566/629 participants who initiated induction therapy were randomly assigned to the LA or CAR arm (283/arm). The median age was 34 yr (11% ≥50 yr); 22% were female and 74% were white. At the induction phase start, median CD4 count was 444 cells/mm³ (7% <200 cells/mm³), median VL was 4.49 log10 c/mL (20% ≥100,000 c/mL). Six participants in the LA arm (2.1%) and 7 in the CAR arm (2.5%) had HIV-1 RNA ≥50 c/mL at W48, meeting noninferiority criteria for the primary endpoint (Table) and for the key secondary endpoint of HIV-1 RNA <50 c/mL (LA 93.6% vs CAR 93.3%). Four LA recipients (1.4%) had CVF; 3 had mutations in the NNRTI + INSTI domains (K101K/E/Q + G140R, E138K + Q148R, and E138E/A/K/T + Q148R, respectively) and 1 was not tested (PO only). The CAR arm had 3 CVFs with no INSTI resistance. Adverse events (AE) leading to withdrawal and serious AE were infrequent in both arms. The most common drug-related AE was injection site reactions (ISRs; 82% of participants in the LA arm); frequency decreased over time. 99% of ISRs were Grade 1 or 2; the median duration was 3 days. Of 263 LA participants completing HIVTSQc at W48, 99% were more satisfied with CAB+RPV compared with their prior daily oral CAR.

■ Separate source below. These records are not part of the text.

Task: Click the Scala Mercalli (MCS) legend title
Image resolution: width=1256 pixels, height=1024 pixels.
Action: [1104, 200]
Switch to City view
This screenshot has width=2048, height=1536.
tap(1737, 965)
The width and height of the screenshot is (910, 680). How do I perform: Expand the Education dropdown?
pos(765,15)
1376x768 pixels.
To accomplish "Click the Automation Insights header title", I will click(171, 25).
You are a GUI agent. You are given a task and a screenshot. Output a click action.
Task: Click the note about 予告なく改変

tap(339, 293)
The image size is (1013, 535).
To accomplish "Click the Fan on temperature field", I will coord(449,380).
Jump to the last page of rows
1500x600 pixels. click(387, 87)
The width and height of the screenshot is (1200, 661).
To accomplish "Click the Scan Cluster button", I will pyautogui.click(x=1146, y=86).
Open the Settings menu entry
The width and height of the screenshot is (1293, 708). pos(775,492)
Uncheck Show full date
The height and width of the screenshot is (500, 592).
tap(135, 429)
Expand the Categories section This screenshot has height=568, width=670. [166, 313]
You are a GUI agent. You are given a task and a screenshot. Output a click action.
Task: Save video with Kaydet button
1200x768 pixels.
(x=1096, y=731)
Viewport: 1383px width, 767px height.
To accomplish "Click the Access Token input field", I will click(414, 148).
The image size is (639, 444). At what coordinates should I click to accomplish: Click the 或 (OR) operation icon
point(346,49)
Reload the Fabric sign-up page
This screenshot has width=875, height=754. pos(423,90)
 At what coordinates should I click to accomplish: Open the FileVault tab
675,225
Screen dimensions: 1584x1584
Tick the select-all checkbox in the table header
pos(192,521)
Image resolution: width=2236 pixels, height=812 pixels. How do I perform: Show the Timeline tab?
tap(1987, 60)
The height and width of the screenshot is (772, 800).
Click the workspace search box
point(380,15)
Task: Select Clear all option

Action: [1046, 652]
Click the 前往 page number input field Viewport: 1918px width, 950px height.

The regimen of monthly injections of CAB+RPV was noninferior to DTG/ABC/3TC at W48. The LA regimen was generally well tolerated with few CVFs. Overall, these results demonstrated the therapeutic potential of CAB+RPV injections, following short initial induction with oral DTG/ABC/3TC to achieve viral suppression.